● Problem details
Identify every line in the data below that contains the word "arrow" and copy each of those lines in full.

====== Supplied material

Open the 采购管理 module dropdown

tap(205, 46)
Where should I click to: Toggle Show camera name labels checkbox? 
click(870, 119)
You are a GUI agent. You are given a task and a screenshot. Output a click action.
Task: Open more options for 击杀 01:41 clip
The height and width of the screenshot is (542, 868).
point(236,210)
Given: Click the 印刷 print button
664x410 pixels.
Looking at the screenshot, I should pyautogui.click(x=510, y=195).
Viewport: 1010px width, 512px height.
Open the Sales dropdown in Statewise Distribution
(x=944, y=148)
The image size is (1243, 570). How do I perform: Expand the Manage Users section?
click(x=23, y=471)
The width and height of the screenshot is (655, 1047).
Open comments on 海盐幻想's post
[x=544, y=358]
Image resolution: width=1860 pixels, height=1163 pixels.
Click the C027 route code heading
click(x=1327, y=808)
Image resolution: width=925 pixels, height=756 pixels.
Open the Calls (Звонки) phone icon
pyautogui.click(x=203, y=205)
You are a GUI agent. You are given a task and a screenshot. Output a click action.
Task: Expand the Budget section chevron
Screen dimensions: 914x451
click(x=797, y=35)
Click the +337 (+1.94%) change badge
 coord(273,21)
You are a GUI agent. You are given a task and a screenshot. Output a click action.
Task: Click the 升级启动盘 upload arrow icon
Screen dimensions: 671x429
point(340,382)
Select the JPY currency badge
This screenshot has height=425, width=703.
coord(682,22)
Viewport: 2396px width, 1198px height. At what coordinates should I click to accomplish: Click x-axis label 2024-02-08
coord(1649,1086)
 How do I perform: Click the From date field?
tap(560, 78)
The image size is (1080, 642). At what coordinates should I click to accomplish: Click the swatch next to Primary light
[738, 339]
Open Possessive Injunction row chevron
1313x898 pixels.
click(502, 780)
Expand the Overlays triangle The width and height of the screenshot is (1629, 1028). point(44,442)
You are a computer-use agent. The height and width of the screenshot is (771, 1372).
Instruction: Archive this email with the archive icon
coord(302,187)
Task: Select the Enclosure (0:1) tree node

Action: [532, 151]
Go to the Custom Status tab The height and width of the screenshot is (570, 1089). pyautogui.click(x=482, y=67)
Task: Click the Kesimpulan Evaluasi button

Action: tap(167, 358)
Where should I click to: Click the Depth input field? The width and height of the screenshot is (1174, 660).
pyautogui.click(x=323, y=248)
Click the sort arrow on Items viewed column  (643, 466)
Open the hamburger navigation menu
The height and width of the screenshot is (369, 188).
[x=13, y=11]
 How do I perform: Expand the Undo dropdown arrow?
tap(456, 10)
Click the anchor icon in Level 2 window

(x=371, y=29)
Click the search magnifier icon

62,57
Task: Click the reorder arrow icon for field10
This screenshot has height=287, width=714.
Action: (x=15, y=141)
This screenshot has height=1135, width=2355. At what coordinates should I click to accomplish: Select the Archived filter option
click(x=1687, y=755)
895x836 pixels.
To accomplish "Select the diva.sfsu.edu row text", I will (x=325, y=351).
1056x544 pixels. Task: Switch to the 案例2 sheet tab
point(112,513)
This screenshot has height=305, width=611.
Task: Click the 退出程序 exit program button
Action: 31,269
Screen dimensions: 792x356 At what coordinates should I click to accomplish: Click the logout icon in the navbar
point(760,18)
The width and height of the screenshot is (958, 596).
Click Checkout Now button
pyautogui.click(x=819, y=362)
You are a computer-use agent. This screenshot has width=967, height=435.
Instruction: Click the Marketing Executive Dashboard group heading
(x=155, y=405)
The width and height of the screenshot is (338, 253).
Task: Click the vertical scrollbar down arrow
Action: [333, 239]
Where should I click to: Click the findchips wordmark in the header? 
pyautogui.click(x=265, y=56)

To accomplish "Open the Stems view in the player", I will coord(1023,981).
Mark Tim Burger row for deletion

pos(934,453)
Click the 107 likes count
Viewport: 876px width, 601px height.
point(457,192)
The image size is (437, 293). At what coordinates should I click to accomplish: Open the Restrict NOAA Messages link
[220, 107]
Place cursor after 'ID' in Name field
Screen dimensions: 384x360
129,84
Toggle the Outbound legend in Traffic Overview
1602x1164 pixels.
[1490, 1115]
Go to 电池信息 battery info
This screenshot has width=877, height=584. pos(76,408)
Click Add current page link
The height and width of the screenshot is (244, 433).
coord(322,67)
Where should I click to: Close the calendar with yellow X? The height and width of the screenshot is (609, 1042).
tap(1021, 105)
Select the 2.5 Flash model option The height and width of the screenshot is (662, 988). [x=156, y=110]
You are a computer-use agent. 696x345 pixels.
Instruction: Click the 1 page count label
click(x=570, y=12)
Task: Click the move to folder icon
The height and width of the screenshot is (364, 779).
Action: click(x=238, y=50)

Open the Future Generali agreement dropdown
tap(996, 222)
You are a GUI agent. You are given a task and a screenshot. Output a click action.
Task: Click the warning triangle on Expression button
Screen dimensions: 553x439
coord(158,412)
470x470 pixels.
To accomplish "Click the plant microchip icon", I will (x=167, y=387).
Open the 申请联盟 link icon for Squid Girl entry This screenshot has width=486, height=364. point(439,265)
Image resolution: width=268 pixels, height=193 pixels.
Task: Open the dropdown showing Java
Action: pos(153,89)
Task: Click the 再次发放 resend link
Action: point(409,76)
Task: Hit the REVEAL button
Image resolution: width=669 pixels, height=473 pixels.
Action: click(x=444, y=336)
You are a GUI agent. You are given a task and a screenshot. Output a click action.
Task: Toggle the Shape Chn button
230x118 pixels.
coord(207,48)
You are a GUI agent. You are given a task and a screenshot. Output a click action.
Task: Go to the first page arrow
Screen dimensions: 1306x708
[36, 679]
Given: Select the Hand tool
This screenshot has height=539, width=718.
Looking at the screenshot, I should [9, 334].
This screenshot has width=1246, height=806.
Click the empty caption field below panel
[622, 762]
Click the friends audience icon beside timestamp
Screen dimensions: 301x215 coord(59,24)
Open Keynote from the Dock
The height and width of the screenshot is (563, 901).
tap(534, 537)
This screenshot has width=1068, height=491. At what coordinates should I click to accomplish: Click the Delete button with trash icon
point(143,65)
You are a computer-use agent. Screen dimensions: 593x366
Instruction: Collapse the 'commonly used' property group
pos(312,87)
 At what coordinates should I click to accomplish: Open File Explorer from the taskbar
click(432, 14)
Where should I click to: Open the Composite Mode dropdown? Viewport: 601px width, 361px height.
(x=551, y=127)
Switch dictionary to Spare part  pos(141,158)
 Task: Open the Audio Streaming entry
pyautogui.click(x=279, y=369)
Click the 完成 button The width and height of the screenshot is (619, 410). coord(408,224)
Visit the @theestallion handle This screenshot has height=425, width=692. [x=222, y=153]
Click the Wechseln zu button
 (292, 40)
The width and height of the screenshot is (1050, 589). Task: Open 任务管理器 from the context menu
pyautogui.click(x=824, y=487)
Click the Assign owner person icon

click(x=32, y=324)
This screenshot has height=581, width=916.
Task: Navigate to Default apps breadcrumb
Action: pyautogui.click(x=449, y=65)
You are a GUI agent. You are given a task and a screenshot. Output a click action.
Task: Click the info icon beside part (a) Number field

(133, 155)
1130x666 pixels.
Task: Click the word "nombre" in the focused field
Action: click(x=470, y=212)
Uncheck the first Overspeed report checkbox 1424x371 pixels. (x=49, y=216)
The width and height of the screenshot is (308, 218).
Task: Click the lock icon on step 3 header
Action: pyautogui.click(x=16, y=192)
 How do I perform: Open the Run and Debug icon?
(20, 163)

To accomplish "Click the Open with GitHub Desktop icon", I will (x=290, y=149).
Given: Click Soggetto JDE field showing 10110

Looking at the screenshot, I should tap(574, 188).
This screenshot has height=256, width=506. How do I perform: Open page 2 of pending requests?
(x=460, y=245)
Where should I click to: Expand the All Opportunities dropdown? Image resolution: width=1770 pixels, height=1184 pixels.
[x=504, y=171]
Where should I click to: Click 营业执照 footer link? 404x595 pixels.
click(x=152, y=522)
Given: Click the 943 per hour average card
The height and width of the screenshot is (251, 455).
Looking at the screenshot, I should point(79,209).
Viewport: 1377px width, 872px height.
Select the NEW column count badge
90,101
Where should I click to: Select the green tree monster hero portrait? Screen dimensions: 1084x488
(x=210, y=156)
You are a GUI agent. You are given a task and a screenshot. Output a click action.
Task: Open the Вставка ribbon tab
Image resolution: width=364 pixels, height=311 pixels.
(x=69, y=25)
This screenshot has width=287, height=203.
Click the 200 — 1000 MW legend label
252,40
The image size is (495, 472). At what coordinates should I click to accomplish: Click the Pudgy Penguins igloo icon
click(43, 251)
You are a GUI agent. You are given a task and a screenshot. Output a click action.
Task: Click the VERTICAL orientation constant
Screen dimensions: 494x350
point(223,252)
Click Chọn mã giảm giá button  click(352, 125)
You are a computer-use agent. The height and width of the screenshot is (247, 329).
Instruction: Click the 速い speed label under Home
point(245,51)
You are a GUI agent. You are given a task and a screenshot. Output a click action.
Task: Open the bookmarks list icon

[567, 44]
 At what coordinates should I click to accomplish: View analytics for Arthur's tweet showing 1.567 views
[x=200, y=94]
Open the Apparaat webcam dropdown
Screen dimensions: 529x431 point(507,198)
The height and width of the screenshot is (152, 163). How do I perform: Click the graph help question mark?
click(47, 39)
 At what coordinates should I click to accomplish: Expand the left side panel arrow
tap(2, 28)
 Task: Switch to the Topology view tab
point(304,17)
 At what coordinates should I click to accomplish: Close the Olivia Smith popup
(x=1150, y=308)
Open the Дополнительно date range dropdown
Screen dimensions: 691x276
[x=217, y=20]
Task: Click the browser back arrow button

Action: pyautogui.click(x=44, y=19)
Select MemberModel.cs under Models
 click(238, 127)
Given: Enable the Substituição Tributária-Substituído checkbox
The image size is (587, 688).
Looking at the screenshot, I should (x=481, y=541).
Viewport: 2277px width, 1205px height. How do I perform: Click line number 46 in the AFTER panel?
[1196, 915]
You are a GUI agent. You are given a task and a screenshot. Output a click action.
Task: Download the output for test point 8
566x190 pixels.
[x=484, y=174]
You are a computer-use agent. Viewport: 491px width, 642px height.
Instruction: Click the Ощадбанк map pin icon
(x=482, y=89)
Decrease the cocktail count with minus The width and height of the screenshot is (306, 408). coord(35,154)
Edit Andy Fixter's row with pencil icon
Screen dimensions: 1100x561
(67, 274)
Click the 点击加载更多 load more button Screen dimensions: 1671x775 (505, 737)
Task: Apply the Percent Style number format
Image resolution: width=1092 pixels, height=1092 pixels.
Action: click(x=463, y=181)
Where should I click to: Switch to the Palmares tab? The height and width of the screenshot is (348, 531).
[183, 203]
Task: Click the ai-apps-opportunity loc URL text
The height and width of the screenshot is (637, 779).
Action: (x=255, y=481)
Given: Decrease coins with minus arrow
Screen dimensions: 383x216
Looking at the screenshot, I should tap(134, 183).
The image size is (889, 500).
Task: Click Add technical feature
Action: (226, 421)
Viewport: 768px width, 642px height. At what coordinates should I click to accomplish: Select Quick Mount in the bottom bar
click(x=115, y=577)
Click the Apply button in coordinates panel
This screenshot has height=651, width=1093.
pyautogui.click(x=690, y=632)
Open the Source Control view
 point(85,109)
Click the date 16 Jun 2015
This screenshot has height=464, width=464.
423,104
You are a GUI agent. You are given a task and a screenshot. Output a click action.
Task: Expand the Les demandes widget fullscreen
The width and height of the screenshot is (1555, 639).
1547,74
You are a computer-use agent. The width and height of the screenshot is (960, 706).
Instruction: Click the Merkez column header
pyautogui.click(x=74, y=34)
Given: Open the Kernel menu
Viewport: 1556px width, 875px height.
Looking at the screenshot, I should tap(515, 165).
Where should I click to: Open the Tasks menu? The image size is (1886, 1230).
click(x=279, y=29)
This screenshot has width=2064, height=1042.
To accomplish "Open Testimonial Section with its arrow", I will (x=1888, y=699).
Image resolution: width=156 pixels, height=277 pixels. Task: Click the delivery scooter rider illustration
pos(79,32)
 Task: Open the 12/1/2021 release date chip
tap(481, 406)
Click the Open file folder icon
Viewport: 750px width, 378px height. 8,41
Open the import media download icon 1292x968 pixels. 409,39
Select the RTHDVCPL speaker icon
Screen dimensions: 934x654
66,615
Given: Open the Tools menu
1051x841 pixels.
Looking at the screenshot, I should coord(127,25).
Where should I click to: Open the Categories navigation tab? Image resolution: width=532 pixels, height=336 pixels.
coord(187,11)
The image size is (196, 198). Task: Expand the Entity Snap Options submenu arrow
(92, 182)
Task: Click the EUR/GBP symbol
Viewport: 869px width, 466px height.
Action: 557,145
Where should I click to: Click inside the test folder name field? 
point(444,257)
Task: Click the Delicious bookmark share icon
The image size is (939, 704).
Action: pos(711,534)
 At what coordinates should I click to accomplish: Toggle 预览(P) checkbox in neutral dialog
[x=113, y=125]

============

● In response
Task: Click the 升级启动盘 upload arrow icon
Click the sort arrow on Items viewed column  (643, 466)
 How do I perform: Expand the Undo dropdown arrow?
Task: Click the reorder arrow icon for field10
Task: Click the vertical scrollbar down arrow
Task: Go to the first page arrow
 At what coordinates should I click to accomplish: Expand the left side panel arrow
Task: Click the browser back arrow button
Given: Decrease coins with minus arrow
To accomplish "Open Testimonial Section with its arrow", I will (x=1888, y=699).
The image size is (196, 198). Task: Expand the Entity Snap Options submenu arrow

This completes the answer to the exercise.